[Available records]
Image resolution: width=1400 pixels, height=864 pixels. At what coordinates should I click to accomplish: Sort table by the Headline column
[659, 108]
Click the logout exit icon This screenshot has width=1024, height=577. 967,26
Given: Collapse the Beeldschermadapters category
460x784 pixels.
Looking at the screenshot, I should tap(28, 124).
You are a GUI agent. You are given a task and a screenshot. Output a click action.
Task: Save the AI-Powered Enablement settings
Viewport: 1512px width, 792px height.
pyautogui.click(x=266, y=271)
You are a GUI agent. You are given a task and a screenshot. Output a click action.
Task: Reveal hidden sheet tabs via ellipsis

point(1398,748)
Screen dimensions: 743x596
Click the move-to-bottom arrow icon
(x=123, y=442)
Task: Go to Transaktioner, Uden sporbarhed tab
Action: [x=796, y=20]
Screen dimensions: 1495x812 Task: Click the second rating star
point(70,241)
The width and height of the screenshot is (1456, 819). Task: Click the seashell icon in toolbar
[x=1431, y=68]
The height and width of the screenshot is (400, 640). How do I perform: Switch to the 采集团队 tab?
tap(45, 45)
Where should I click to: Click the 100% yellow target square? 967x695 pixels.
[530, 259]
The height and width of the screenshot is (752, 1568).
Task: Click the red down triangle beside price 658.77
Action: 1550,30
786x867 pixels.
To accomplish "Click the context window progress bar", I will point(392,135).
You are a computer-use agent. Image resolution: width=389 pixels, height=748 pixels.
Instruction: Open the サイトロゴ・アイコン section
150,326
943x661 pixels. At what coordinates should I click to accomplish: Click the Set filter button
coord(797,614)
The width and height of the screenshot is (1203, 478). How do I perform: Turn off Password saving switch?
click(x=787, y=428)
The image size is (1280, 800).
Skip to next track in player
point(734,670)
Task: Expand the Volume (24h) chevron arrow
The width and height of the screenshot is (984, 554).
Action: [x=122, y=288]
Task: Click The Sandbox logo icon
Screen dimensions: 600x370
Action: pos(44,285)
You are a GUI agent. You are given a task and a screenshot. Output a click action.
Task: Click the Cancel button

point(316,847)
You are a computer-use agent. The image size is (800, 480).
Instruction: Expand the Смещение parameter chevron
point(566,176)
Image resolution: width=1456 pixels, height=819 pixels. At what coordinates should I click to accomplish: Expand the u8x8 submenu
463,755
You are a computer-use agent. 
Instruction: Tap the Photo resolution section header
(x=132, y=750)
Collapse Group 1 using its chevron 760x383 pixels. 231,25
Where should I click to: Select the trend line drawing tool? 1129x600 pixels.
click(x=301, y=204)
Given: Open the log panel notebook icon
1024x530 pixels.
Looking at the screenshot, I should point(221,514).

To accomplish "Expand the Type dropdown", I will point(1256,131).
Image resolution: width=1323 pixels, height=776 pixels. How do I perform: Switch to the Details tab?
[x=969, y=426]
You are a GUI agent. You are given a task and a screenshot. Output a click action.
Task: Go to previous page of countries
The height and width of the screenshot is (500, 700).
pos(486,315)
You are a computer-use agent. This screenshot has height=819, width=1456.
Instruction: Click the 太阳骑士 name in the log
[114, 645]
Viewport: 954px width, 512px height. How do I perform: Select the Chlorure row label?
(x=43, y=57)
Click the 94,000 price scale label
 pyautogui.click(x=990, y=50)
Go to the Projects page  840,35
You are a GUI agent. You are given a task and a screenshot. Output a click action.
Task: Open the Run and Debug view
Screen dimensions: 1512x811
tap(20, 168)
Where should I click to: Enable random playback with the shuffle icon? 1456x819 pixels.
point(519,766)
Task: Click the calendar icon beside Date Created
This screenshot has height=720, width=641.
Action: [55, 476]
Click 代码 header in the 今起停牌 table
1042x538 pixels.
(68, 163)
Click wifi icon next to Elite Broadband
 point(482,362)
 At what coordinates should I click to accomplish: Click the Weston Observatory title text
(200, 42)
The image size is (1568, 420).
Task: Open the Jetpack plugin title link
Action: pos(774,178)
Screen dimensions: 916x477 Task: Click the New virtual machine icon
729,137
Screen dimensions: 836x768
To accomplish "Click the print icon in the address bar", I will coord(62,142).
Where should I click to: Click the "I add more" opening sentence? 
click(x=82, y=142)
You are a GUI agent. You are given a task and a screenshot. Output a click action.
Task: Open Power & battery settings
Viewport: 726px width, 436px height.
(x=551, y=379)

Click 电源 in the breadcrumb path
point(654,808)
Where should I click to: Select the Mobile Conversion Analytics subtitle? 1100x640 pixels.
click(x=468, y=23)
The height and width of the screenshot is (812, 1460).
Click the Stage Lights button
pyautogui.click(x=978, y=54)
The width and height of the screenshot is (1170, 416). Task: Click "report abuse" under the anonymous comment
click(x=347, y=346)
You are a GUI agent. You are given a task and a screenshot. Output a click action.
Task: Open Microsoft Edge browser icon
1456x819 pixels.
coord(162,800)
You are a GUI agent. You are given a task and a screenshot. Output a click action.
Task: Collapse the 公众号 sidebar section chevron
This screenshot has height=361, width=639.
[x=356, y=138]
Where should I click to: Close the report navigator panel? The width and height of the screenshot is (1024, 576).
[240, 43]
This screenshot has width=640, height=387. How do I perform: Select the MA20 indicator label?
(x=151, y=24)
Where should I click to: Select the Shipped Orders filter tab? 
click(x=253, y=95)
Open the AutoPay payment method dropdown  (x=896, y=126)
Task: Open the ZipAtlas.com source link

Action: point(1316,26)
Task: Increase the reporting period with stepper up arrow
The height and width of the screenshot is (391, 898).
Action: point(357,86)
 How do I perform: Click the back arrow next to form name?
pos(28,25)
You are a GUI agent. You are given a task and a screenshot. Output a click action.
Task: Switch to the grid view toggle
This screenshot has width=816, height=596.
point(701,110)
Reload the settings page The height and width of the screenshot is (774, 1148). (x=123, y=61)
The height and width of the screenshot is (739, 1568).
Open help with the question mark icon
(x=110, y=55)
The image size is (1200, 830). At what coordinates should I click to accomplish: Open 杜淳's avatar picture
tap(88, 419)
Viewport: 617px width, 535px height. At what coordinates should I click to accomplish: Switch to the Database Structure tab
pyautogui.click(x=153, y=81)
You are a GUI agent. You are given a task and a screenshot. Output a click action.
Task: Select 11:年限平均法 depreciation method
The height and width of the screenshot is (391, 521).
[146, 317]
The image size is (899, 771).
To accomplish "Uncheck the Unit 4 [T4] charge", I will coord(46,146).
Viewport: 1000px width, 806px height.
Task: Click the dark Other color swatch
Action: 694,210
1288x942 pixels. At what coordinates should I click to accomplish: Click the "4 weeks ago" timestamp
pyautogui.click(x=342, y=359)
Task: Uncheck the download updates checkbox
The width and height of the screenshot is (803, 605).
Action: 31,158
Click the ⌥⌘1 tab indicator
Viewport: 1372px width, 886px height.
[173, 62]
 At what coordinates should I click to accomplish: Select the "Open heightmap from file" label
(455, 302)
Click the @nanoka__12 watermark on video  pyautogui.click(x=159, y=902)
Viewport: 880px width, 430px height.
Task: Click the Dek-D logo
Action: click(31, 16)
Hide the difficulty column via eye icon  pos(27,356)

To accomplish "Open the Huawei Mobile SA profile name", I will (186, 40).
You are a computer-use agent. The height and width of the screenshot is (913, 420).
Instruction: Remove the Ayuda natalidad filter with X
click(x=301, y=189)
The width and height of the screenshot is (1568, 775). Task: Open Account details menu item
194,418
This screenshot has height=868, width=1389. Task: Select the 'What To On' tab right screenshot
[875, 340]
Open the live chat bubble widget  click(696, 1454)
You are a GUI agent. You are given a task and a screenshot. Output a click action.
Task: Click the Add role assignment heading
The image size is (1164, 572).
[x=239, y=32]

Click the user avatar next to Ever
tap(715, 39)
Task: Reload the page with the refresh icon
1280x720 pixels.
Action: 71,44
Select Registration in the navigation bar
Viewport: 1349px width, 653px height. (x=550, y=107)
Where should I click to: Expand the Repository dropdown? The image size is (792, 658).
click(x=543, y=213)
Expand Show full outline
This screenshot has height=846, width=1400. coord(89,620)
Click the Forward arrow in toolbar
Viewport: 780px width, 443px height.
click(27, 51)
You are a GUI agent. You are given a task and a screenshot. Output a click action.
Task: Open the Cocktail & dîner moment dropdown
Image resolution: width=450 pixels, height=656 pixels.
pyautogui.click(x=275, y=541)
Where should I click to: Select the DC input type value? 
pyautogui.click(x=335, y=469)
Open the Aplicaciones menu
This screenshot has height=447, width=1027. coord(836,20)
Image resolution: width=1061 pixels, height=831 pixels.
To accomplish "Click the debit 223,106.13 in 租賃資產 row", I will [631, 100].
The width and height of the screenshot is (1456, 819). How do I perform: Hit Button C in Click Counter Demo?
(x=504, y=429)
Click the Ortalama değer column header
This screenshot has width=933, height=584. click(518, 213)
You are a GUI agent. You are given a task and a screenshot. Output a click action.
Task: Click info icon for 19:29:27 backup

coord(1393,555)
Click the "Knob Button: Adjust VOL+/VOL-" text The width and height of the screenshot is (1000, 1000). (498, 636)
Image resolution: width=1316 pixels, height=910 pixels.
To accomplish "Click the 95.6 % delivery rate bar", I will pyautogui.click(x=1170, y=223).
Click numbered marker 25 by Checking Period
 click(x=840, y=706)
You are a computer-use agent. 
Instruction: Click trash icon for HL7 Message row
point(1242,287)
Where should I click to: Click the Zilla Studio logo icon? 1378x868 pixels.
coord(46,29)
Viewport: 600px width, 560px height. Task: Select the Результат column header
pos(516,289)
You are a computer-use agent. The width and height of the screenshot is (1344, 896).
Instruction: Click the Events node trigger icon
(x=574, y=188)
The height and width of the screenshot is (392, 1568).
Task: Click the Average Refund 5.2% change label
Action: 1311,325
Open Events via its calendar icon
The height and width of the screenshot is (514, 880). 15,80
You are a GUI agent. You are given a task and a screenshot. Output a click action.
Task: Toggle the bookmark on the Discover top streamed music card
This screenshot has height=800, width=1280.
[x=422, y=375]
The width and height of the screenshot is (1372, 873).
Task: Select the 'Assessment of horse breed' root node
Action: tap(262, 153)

[Directions for this task]
Count how many lines in the items above contain the word "dropdown". Reply with the number only.

[Response to this task]
4